This year marks Easyjet’s 20th anniversary. It has come a long way in two decades.

Stelios Haji-Ioannou founded the airline to offer low-cost fares to Europe. Its first flights – from its Luton base to Glasgow and Edinburgh – took off in November 1995, operated by B737s emblazoned with the carrier’s call-centre booking number.

The following year, it launched its first international service, to Amsterdam Schiphol airport. Our consumer editor, Alex McWhirter, recalls flying the route soon afterwards. Paying about £29 one-way for a flight made up of about 90 per cent business travellers, he realised there was a market change afoot.

In 1998, Easyjet started selling tickets online and repainted its planes with the web address. Some ten million tickets were sold via the internet over the next four years.

In 2002, it bought arch rival Go (previously owned by British Airways) for £374 million. The acquisition gradually turned Easyjet into a more “respectable” carrier, and it later began offering flexible tariffs (which originated at Go).

 

Today, the carrier flies more than 750 routes to over 130 airports in 33 countries, carrying more than 65 million passengers a year on its all-Airbus fleet of A319s and A320s. While Luton remains its HQ, the airline’s largest base is now Gatwick, where it operates 41 per cent of the airport’s flights.
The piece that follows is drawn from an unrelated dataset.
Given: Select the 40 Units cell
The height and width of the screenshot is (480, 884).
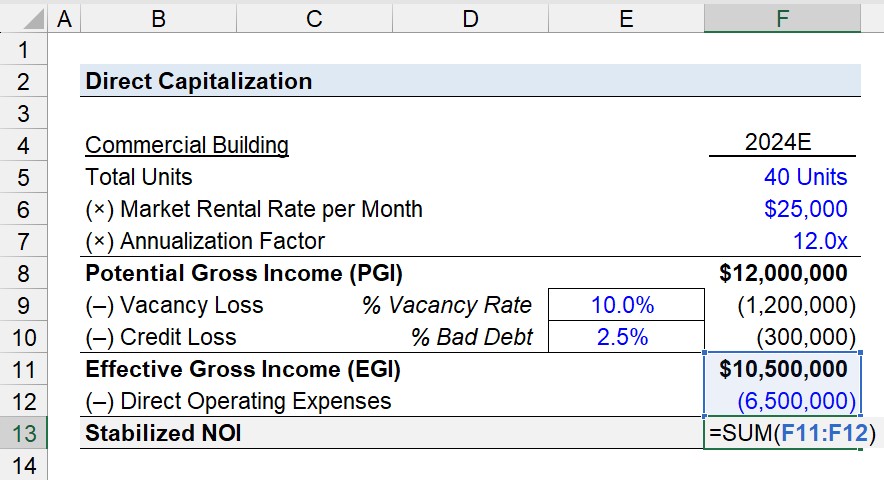Looking at the screenshot, I should (x=783, y=177).
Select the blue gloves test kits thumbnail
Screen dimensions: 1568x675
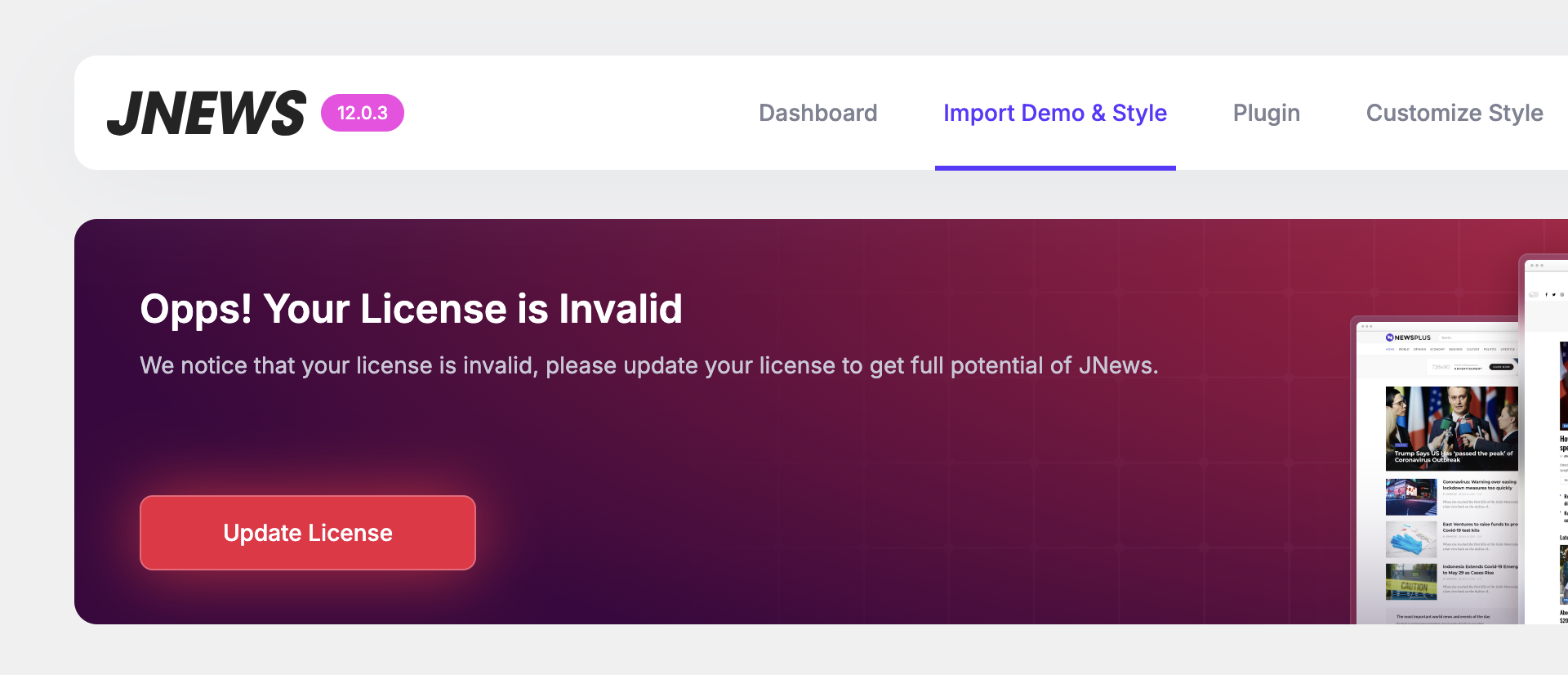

In March, Easyjet opened its 26th base at Schiphol, where it is the airport’s second-largest carrier. The following month it took delivery of its 250th Airbus aircraft, the youngest airline to have reached that milestone and the quickest to do so.
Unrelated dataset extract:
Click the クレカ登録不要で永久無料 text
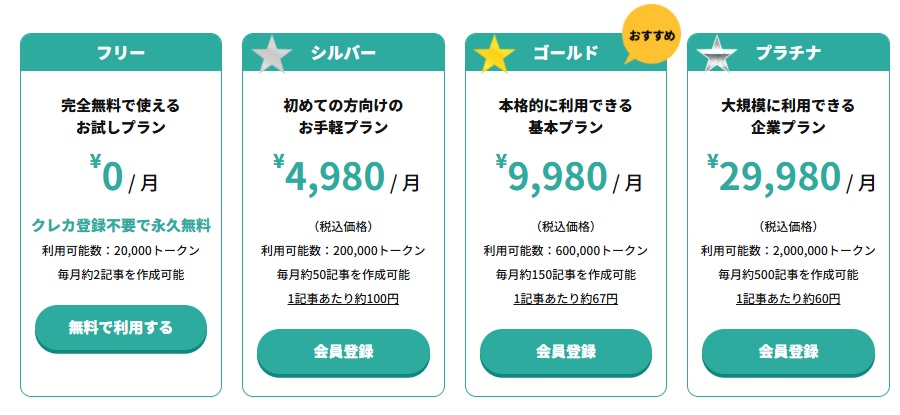 click(121, 225)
In recent years, Easyjet has continued to court business travellers with the likes of allocated seating and Easyjet Plus membership, which offers benefits such as priority boarding and fast-track security. It is currently trialling a loyalty programme for 15,000 frequent flyers in the UK, France and Switzerland.

Now that BA and fellow IAG carrier Iberia have joined the European Low Fares Airline Association, it will be interesting to see if they adopt more of an Easyjet-style service in the future.